(Entries from a dataset)
--*--

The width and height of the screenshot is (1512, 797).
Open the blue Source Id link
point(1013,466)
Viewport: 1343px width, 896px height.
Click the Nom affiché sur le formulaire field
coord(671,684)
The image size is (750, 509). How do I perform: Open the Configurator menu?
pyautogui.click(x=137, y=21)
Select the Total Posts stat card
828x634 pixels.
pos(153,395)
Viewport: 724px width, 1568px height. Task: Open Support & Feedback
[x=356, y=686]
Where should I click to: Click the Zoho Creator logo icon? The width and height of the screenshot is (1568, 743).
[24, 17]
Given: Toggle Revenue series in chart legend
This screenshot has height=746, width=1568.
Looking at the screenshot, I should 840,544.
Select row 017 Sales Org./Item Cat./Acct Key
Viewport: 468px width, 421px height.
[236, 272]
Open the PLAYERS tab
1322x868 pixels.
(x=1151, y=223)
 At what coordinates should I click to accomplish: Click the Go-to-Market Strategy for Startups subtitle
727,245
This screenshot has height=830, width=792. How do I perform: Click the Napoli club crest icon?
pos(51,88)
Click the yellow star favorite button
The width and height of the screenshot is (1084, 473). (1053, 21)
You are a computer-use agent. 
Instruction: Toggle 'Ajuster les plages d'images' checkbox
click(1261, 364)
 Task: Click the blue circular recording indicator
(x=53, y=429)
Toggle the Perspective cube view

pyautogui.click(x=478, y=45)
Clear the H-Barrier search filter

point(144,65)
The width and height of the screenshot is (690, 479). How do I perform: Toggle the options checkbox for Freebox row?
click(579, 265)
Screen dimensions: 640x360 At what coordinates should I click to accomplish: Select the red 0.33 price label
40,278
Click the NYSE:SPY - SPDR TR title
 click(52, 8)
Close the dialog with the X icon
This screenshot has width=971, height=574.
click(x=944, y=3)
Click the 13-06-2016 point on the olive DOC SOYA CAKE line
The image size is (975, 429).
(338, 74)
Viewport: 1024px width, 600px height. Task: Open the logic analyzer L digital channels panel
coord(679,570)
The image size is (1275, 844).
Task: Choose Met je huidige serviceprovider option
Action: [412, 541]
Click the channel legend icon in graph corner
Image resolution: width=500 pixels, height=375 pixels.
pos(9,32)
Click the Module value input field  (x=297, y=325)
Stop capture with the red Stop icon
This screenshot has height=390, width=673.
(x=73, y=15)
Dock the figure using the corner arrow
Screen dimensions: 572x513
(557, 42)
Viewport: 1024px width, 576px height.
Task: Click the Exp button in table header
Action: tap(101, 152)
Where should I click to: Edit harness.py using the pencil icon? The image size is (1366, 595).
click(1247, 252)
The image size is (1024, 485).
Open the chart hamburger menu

--*--

#### Problem requirements:
Pull out every line of the material that contains the string "Viewport", matching its capitalization exactly.

#### Full response:
Viewport: 1343px width, 896px height.
Viewport: 724px width, 1568px height. Task: Open Support & Feedback
Viewport: 468px width, 421px height.
Viewport: 1024px width, 600px height. Task: Open the logic analyzer L digital channels panel
Viewport: 1024px width, 576px height.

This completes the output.